Government failures to settle refugees are not surprising, but a new scheme gives the Church the opportunity to step up and help, a leading priest has said.
“It’s not surprising the system they’ve had in place is failing because it lacked a vision underpinning it about what integration is,” Fr Alan Hilliard told The Irish Catholic, commenting on reports that the Government is considering suspending its settlement programme for refugees from the Middle East.
Although the Government undertook in 2015 to accept 4,000 asylum seekers currently housed in camps in Greece, Italy and Lebanon, only about 1,400 people have so far arrived in Ireland, with the State growing increasingly concerned about its capacity to accommodate refugees.

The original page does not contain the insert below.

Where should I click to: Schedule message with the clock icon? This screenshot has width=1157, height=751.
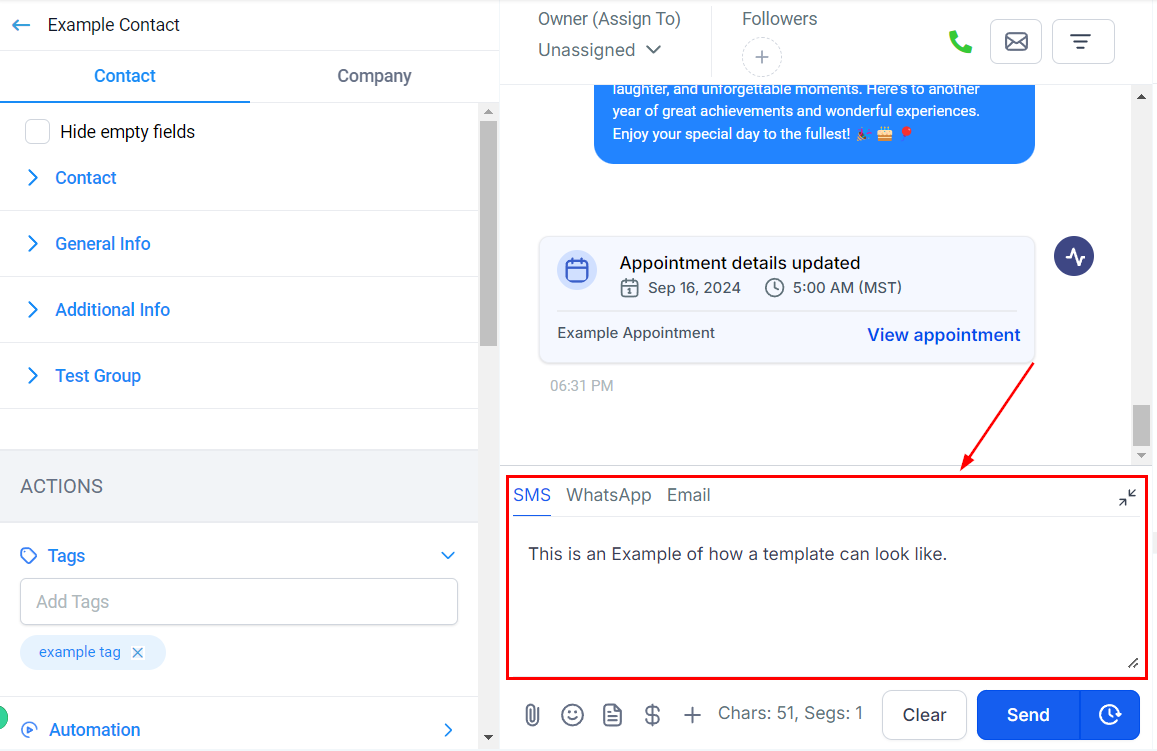pos(1109,715)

Although Irish bishops, priests and parishes have repeatedly in recent years offered to help, and have been unable to do so, this situation has changed in recent months, Fr Hilliard said.
“Up until recently there was only one means of settling asylum seekers and refugees, and that was through Government initiatives, but the Government has put up a new scheme whereby communities can sponsor asylum seekers and refugees,” he said.
Sponsorship
In September, he explained, the Government announced at the Annual Concordia Summit in New York that Ireland was adopting a community sponsorship programme for refugees. Community sponsorship is a model of refugee development pioneered in Canada in the late 1970s, enabling local communities to work together to help resettle refugees.
“I’m not surprised that the Government is sort of washing its hands of it saying they haven’t got capacity, but really the method they had in place for resettling asylum seekers and refugees leaves a lot to be desired – I think the community could do a lot more,” Fr Alan Hilliard said, adding that the community sponsorship programme “gives an opportunity, if people are serious about welcoming the stranger, to go in a different direction”.
Noting that other countries have successfully used communities to sponsor the resettlement of refugees, Fr Hilliard said: “The largest sponsor of resettlement of refugees in the United States is the American Catholic bishops’ conference, but we’ve never had that opportunity before this year. The question is now can community-based agencies like the Church respond to that?”